La vieja pizarra de caballete que a Cunningham le gustaba usar estaba casi llena. A un lado estaba escrito lo siguiente:

cinta aislante

cápsula de cianuro

residuos de semen

marcas de esposas / esposas no encontradas en lugar hechos

marcas de ligadura: posible cordón con residuos brillantina

Posible ADN bajo uñas

escena preparada / teatralizada

marcas circulares sin identificar en el suelo

Al otro lado, bajo el encabezamiento hipótesis, había una lista más corta: el primer esbozo de un perfil criminal.

zurdo

meticuloso, aunque osado

conoce el procedimiento policial

preparado: llevó el arma a la escena del crimen

puede relacionarse normalmente, pero no siente empatía por los demás

obtiene satisfacción viendo sufrir a su víctima

fuerte sentimiento de superioridad y megalomanía

Cunningham se había quitado la chaqueta y se había puesto manos a la obra en cuanto el senador Brier salió de la sala de reuniones. Sin embargo, no les había explicado aún por qué les había reunido en Quantico y no en la sede del FBI en la ciudad. Tampoco se había molestado en explicar por qué había sido elegido para dirigir el grupo especial de operaciones en lugar del agente especial al mando de la delegación del FBI en Washington, ni por qué se había requerido la presencia de la Unidad de Ciencias del Comportamiento en la escena del crimen antes de que supieran que la víctima era la hija de un senador de los Estados Unidos. Cunningham no se había molestado en explicarles nada de eso, y ni Maggie, ni los demás, parecían dispuestos a preguntárselo.
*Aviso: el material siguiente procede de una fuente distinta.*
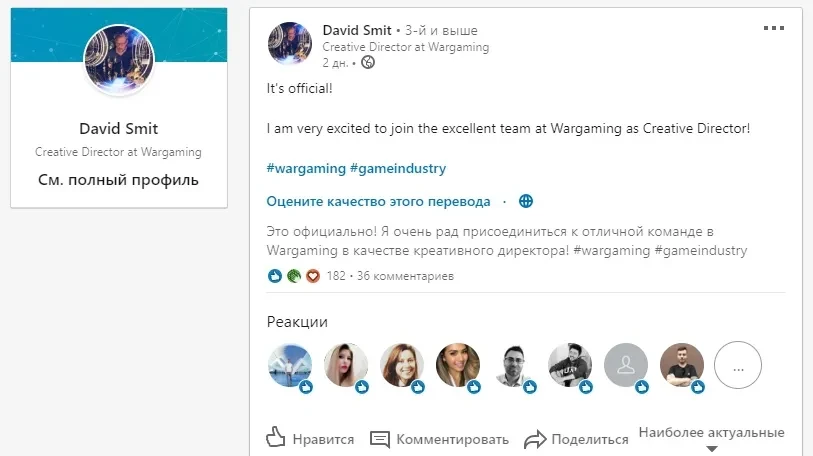Open the three-dot post options menu
This screenshot has height=456, width=813.
pyautogui.click(x=773, y=28)
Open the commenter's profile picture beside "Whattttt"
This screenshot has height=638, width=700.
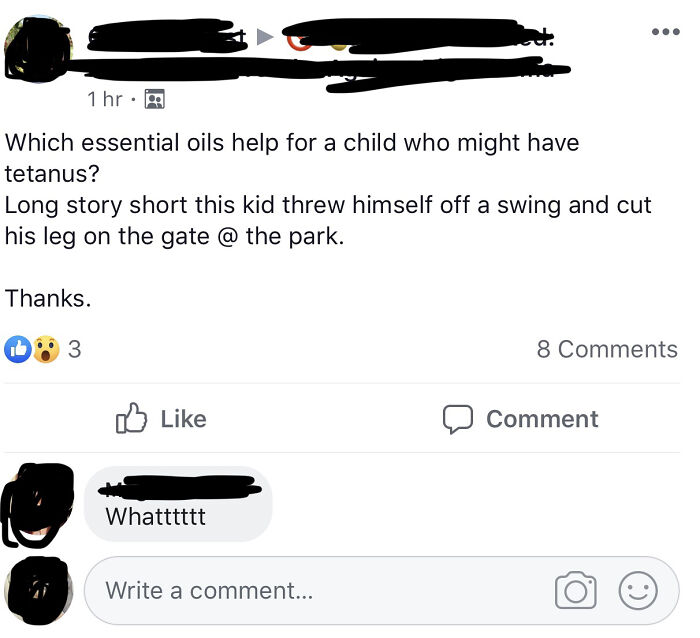coord(38,505)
Había muchas cosas que Cunningham se guardaba para sí. Les había dicho, en cambio, y al menos tres veces, que los datos de que disponían no debían salir de los seis miembros del grupo especial de operaciones, sin excepción alguna. Ellos ya conocían las normas. Bueno, tal vez todos, menos Racine. Maggie se preguntaba si Cunningham tampoco se fiaba de ella. Quizá por eso no les había dado ninguna explicación. Pero, naturalmente, Cunningham no podía excluir a Racine. El grupo de operaciones especiales tenía que contar con la presencia de un miembro del Departamento de Policía del Distrito, y dado que Racine ya había sido asignada al caso, lo más lógico era que continuara siendo su enlace.
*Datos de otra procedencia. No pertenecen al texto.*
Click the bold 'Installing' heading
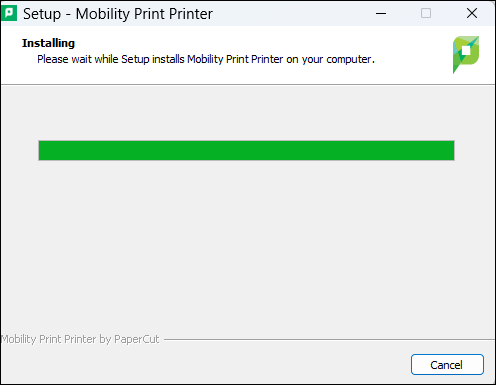 [48, 43]
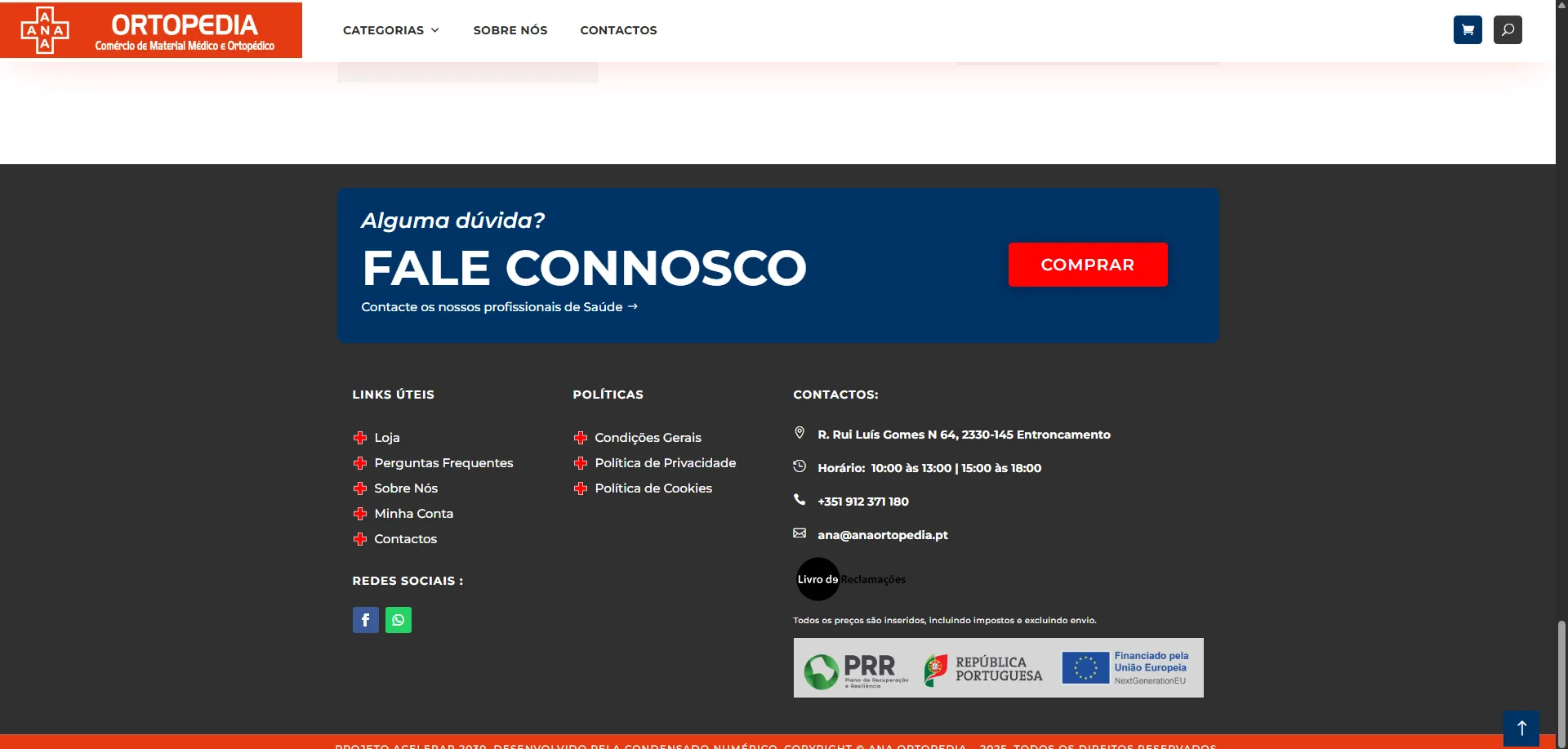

– Según Wenhoff, la víctima murió asfixiada por estrangulamiento manual -dijo Keith Ganza con su habitual tono monocorde para continuar con su repaso a los hechos.

Cunningham buscó la palabra ligadura en la pizarra y garabateó debajo estrangulamiento manual confirmado.

– ¿Estrangulamiento manual? Pero ¿y las marcas de ligadura? -Tully señaló las marcas en las fotos de la autopsia de la chica.

Keith buscó entre unas fotos, sacó una y se la pasó a Tully.